Surging (variously known as coughing, barking etc.) is a vibration of audible level emanating from the compressor end of the rotating element. The compressor, depending upon its speed at any particular time, can only discharge up to a given pressure. If for any reason the pressure in the scavenge space is equal to or higher than this discharge pressure, air will attempt to flow back through the rotating impeller. In essence this is like a centrifugal pump attempting to pump against a closed valve, but with the air compressors the back flow of air throws the rotating element into a vibration which produces the so called barking noise.
There are many causes of surging. It is usually engine initiated. The turbocharger should be matched to the engine’s air consumption rate and pressure across the whole operating range; this being calculated before the engine is built and tested during the shop trials. Matching can be understood from fig.
Area ‘A’ shows that the engine is receiving air at a higher pressure than it needs for a given speed, and as a consequence surging will occur. Area ‘B’ is a stable zone where the engine and the turbocharger will operate in harmony.
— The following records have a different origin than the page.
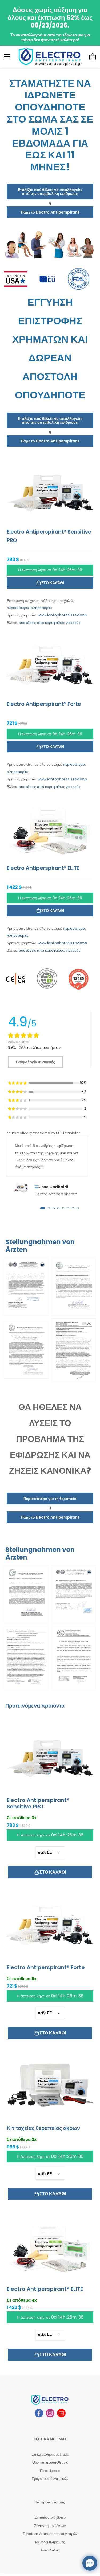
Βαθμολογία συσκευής (35, 1062)
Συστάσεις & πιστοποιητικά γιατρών (50, 2533)
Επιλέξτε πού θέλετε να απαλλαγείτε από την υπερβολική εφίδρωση (50, 191)
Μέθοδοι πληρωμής (50, 2542)
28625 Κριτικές (18, 1041)
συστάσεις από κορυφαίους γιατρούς (50, 622)
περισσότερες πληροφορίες (30, 607)
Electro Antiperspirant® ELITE (45, 2289)
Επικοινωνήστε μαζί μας (50, 2454)
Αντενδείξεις (50, 2550)
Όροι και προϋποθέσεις (50, 2462)
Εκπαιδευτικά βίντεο (50, 2517)
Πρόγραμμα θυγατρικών (50, 2478)
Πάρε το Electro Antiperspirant (50, 212)
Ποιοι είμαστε (50, 2470)
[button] (42, 1208)
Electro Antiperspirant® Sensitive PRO (38, 1803)
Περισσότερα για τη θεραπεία (50, 1498)
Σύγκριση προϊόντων (50, 2525)
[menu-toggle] (7, 57)
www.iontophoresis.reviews (62, 615)
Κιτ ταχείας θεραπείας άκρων (43, 2128)
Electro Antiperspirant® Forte (46, 1967)
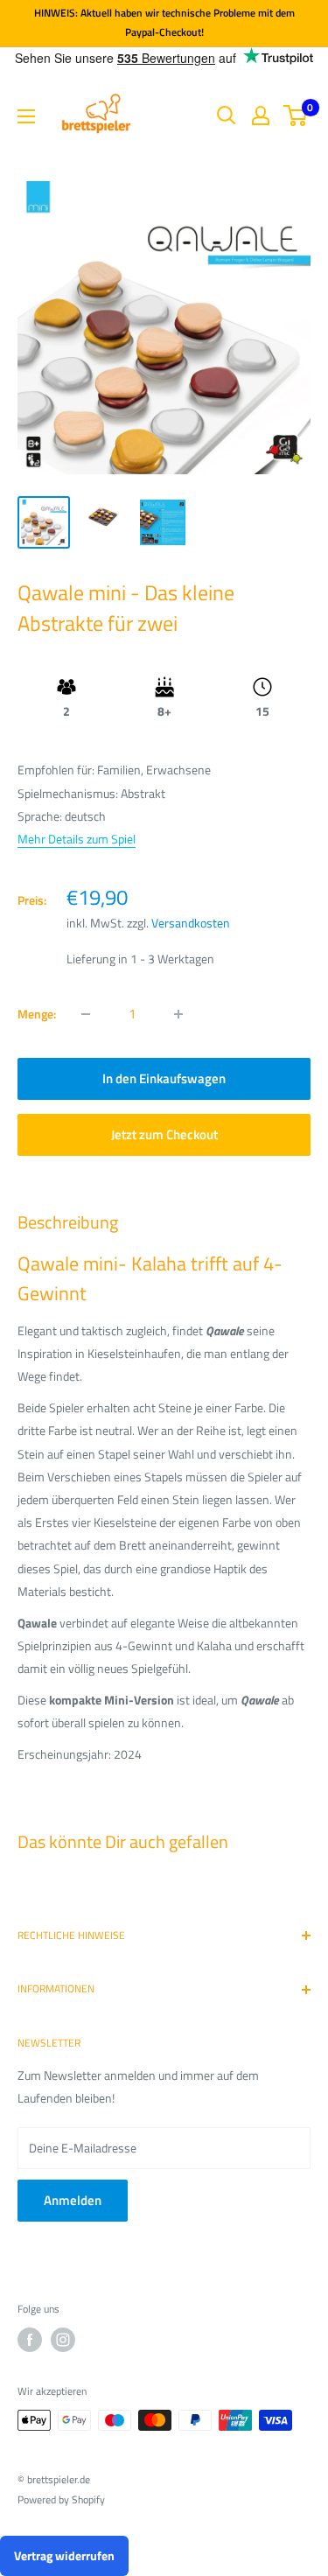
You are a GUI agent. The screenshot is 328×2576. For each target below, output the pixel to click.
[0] (296, 115)
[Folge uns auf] (29, 2340)
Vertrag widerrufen (64, 2555)
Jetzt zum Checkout (164, 1134)
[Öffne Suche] (226, 115)
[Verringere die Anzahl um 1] (85, 1014)
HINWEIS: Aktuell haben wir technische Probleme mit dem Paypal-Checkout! (164, 22)
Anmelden (72, 2200)
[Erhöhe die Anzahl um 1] (178, 1014)
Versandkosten (190, 923)
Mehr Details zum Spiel (76, 839)
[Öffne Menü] (26, 116)
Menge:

There should be a reasonable safety margin between the two lines (1 and 2) to allow for turbocharger fouling and general depreciation in engine performance before it enters the surge zone.
An engine travelling from one climate to another will be subjected to great variations in both air density and air temperature. In high temperature, low density climes, usually associated with the tropics, the engine will still have to achieve its rated performance. The turbocharger will be putting out the same volume of air as always but, because the air is less dense, the mass throughout will be reduced. For the turbocharger and engine to be able to provide adequate outputs under these conditions, it is necessary that they are initially provided with a slightly higher rating than is required in more temperate climes. This is referred to as ‘de-rating’. Similar concepts are applied to engines that have to work at very high altitudes where once again the air density is reduced.